== INPUT ==

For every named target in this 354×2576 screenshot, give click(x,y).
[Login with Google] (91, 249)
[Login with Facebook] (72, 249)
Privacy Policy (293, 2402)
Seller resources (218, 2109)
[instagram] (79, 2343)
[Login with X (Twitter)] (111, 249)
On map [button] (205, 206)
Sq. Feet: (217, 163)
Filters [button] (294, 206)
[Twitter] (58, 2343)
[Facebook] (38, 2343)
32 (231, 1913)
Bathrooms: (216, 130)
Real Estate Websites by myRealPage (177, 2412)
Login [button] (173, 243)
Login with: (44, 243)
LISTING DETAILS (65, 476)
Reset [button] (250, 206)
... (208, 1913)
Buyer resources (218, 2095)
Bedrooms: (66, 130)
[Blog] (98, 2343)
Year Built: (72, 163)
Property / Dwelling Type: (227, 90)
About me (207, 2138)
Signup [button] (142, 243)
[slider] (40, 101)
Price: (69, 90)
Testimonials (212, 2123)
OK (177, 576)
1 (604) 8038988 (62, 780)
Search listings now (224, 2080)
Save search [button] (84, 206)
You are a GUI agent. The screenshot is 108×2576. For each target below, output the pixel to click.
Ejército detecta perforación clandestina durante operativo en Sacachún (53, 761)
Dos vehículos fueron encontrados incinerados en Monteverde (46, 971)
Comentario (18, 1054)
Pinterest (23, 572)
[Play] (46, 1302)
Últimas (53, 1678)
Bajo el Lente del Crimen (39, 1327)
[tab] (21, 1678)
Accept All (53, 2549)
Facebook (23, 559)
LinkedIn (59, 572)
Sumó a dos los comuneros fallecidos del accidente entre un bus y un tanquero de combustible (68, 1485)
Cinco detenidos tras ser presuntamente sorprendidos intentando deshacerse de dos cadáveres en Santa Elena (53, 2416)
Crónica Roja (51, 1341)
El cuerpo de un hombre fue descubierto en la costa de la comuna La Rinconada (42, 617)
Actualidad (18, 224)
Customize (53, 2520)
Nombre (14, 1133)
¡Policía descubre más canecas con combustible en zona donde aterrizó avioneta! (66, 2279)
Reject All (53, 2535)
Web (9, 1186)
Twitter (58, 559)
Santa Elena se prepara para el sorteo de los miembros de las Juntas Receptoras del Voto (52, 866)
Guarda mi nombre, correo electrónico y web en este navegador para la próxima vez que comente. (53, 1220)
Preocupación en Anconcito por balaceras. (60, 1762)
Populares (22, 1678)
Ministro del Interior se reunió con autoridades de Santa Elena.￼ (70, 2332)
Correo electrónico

===

*TASK DETAILS:*
Lines from the start of the entries through the one containing "You are a GUI" are to be set down again exactly, both ends included.

*SOLVED PROBLEM:*
For every named target in this 354×2576 screenshot, give click(x,y).
[Login with Google] (91, 249)
[Login with Facebook] (72, 249)
Privacy Policy (293, 2402)
Seller resources (218, 2109)
[instagram] (79, 2343)
[Login with X (Twitter)] (111, 249)
On map [button] (205, 206)
Sq. Feet: (217, 163)
Filters [button] (294, 206)
[Twitter] (58, 2343)
[Facebook] (38, 2343)
32 (231, 1913)
Bathrooms: (216, 130)
Real Estate Websites by myRealPage (177, 2412)
Login [button] (173, 243)
Login with: (44, 243)
LISTING DETAILS (65, 476)
Reset [button] (250, 206)
... (208, 1913)
Buyer resources (218, 2095)
Bedrooms: (66, 130)
[Blog] (98, 2343)
Year Built: (72, 163)
Property / Dwelling Type: (227, 90)
About me (207, 2138)
Signup [button] (142, 243)
[slider] (40, 101)
Price: (69, 90)
Testimonials (212, 2123)
OK (177, 576)
1 (604) 8038988 (62, 780)
Search listings now (224, 2080)
Save search [button] (84, 206)
You are a GUI agent. The screenshot is 108×2576. For each target below, output the pixel to click.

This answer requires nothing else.